Por um lado, é “compreensível” a sociedade rejeitar a cruz: Jesus crucificado é sinal da maior violência que já aconteceu na história da humanidade. Repudiamos a sua condenação injusta, os maltratos, a desumanidade dos carrascos na sua Paixão e Morte. E como se não bastasse esse ato cruel do passado, estamos saturados de cenas de tortura e agressividade à nossa volta, cenas de guerras e de mortes... Vivemos dominados pelo medo de sermos a próxima vítima. A vida ficou vulnerável em meio a tanta violência, ódio e maldades. Mas isso justificaria a “frieza” em celebrar a cruz? 

Não! A questão é mais profunda, há uma insensibilidade para com quem sofre. Muitas pessoas não estão dispostas a sentir o que outros sentem, a se colocarem no lugar da outra pessoa. Cada um quer ficar na sua, em seu universo fechado. Ninguém quer ser perturbado em sua felicidade privada. A resposta que se ouve quando alguém tenta partilhar a sua dor é: “Isso não é nada!” E muitas vezes somos impactados com frases, como: “Pare de sofrer!”, mas a dor continua...

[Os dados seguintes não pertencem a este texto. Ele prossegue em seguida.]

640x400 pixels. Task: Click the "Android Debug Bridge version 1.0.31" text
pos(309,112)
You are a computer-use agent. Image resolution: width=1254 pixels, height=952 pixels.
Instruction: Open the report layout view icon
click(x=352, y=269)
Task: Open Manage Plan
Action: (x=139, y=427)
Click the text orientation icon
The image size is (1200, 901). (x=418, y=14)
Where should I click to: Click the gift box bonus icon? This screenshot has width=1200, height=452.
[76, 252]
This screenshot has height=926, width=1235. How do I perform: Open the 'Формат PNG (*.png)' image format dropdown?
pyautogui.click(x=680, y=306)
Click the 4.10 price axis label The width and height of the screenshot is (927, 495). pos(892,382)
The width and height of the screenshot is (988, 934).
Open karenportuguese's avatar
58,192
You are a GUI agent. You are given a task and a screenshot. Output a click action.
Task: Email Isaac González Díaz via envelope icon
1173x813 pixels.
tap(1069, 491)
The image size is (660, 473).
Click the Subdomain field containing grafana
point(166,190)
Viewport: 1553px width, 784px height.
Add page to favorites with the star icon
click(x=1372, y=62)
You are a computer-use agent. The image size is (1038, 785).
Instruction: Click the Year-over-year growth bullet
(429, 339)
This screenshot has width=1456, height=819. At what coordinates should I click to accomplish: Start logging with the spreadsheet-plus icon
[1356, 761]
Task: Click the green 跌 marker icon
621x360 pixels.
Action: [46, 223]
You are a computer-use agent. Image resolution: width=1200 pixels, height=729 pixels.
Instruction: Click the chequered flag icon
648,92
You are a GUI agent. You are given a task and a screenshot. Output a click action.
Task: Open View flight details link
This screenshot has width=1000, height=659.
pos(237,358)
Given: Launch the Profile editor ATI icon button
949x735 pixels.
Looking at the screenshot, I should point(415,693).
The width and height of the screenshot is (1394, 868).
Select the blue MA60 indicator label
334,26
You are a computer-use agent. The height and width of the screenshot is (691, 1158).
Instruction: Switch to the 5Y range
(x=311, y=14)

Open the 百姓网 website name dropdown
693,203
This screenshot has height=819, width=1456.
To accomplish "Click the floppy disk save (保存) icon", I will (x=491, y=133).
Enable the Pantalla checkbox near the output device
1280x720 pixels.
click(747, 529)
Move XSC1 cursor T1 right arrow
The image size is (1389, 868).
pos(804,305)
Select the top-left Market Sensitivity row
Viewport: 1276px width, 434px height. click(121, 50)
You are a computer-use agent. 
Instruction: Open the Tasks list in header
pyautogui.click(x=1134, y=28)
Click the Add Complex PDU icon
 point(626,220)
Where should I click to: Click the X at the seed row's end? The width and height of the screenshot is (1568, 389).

Para essas pessoas, exaltar a cruz é uma afronta, uma vez que tentam banir qualquer símbolo que lembra a dor, como se pudessem anular a condição humana. Ignorar a cruz é desconsiderar o que somos, é deixar de lado a nossa “carne” assumida por Jesus Cristo (Jo 1,14). É descartar a humanidade assumida por Deus, como se isso fosse possível. 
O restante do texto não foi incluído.